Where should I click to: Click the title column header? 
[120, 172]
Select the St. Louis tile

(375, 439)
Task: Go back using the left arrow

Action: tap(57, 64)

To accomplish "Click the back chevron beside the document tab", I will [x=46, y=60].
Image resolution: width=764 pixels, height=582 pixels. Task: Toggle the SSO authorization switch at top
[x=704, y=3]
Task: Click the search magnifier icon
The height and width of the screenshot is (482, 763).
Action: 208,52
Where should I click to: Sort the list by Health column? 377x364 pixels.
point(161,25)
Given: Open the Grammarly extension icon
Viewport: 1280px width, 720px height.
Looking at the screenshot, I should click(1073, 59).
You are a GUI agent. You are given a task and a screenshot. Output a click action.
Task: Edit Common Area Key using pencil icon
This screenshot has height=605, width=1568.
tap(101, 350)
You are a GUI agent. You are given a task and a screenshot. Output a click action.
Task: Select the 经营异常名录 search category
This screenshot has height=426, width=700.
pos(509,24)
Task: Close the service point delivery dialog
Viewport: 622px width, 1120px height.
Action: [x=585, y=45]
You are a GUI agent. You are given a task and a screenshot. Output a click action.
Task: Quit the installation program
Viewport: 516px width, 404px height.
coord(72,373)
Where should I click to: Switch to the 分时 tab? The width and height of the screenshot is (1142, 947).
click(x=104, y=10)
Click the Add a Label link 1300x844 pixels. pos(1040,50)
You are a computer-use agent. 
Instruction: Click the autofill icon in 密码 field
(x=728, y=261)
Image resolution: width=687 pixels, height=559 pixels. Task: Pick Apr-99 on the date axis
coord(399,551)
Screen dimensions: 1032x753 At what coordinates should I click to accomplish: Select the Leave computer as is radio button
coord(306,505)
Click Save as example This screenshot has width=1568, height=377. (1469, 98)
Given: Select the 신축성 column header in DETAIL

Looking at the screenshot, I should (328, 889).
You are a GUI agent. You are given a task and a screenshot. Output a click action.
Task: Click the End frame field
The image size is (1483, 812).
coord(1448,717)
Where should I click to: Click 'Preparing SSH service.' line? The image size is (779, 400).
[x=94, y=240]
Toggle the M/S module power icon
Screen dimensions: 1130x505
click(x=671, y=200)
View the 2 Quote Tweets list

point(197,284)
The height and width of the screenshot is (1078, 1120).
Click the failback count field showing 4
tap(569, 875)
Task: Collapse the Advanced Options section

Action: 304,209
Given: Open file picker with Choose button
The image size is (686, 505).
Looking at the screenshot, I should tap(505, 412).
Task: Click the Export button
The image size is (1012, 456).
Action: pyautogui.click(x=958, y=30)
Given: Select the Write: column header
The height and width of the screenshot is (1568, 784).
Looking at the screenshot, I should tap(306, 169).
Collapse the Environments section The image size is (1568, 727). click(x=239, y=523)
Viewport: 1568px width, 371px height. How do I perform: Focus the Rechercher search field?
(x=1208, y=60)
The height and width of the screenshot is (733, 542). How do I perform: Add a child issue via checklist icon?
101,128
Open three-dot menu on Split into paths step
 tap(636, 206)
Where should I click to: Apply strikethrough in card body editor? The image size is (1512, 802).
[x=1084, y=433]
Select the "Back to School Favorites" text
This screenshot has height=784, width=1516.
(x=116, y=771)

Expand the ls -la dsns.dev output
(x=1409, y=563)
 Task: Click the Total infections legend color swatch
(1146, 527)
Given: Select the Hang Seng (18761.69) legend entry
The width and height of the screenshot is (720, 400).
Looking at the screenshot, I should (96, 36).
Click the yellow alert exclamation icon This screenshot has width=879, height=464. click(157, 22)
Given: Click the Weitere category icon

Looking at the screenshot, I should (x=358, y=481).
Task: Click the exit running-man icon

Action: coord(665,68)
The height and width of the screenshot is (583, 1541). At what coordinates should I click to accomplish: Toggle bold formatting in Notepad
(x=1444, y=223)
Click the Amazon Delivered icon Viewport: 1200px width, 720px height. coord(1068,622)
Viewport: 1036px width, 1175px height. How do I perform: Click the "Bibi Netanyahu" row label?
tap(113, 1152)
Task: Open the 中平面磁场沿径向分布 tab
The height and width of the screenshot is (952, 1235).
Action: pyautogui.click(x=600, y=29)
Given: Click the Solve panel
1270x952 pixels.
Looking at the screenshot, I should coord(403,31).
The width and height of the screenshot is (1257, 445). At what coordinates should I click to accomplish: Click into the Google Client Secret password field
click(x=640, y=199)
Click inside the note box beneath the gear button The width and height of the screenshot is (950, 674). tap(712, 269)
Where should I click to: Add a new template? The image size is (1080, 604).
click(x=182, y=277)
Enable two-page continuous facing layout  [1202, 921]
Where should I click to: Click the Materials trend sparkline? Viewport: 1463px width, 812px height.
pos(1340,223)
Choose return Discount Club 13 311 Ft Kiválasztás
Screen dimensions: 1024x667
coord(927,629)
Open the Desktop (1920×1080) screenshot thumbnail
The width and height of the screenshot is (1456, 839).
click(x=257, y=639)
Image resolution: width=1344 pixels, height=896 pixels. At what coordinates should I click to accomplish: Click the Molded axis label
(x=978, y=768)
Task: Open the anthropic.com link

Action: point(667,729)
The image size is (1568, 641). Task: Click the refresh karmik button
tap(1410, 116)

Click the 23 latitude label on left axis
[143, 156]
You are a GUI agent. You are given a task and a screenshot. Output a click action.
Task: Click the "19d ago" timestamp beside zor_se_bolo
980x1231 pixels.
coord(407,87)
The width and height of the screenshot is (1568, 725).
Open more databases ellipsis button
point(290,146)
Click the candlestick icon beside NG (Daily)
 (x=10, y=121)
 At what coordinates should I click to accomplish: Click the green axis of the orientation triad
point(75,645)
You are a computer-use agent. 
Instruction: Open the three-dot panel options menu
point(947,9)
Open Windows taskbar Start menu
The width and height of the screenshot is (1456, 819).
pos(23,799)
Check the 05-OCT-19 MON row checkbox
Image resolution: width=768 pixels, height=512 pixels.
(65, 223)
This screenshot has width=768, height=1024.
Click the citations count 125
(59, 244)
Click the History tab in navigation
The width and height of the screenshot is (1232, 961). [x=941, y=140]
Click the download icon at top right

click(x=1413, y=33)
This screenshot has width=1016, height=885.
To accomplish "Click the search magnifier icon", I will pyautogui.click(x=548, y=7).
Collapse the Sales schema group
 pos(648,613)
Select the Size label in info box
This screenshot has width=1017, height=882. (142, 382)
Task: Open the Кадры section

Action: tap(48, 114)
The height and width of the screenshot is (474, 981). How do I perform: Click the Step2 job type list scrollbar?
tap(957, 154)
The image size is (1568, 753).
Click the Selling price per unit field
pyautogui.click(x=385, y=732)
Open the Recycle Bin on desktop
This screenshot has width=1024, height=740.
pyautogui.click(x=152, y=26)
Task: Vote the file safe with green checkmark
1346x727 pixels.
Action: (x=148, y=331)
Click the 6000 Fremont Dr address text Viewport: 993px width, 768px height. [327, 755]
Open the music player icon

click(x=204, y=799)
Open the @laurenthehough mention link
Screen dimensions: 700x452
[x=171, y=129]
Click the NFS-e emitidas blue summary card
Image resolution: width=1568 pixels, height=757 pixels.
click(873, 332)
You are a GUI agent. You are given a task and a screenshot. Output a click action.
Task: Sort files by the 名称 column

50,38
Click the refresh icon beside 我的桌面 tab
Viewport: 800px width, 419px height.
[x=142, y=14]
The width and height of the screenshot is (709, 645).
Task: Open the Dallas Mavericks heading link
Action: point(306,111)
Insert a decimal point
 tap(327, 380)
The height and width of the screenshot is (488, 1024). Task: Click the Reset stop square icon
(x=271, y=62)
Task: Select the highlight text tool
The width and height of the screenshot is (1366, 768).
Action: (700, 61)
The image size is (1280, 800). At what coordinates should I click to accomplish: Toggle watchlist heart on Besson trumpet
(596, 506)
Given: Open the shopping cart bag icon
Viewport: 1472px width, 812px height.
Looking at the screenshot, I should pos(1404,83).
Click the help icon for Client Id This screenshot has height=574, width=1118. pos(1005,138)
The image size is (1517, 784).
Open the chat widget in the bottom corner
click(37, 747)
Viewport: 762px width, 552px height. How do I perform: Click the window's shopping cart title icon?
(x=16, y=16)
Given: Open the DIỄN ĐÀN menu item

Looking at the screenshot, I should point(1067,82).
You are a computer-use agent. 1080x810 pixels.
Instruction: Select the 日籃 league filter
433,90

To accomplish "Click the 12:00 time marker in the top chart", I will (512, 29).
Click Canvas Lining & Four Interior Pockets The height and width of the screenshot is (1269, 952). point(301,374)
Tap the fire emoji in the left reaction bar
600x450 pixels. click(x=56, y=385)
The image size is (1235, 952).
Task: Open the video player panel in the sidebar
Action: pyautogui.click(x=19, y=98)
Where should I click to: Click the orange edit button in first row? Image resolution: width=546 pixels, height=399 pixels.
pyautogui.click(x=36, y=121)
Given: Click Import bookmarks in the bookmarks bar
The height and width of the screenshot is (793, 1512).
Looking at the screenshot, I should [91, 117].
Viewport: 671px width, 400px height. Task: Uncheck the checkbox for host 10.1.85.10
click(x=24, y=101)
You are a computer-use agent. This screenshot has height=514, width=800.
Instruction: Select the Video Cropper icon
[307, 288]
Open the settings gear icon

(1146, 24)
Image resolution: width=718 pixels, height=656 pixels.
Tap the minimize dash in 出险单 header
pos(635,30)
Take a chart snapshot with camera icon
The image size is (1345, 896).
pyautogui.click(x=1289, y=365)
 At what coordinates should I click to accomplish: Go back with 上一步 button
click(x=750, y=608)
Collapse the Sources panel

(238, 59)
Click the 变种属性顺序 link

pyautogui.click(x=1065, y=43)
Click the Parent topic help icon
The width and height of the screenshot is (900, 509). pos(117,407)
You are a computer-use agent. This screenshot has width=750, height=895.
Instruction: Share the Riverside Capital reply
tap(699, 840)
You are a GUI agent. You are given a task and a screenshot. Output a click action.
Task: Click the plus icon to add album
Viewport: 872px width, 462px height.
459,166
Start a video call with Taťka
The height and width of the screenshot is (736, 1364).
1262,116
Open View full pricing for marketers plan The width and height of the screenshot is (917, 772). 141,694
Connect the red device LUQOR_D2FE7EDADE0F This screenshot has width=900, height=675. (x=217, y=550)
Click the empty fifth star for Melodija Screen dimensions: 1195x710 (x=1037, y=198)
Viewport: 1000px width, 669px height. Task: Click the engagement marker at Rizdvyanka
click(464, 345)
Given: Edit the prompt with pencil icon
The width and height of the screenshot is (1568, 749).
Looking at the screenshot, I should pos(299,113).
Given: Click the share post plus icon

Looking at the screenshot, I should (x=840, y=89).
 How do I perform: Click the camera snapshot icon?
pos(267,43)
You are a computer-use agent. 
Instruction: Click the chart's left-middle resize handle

______

Work item » What you return should be the lines from the beginning of the records through the one that contains "Given: Open the Grammarly extension icon", repeated exactly and with no additions.

Task solution »
Where should I click to: Click the title column header? 
[120, 172]
Select the St. Louis tile

(375, 439)
Task: Go back using the left arrow

Action: tap(57, 64)

To accomplish "Click the back chevron beside the document tab", I will [x=46, y=60].
Image resolution: width=764 pixels, height=582 pixels. Task: Toggle the SSO authorization switch at top
[x=704, y=3]
Task: Click the search magnifier icon
The height and width of the screenshot is (482, 763).
Action: 208,52
Where should I click to: Sort the list by Health column? 377x364 pixels.
point(161,25)
Given: Open the Grammarly extension icon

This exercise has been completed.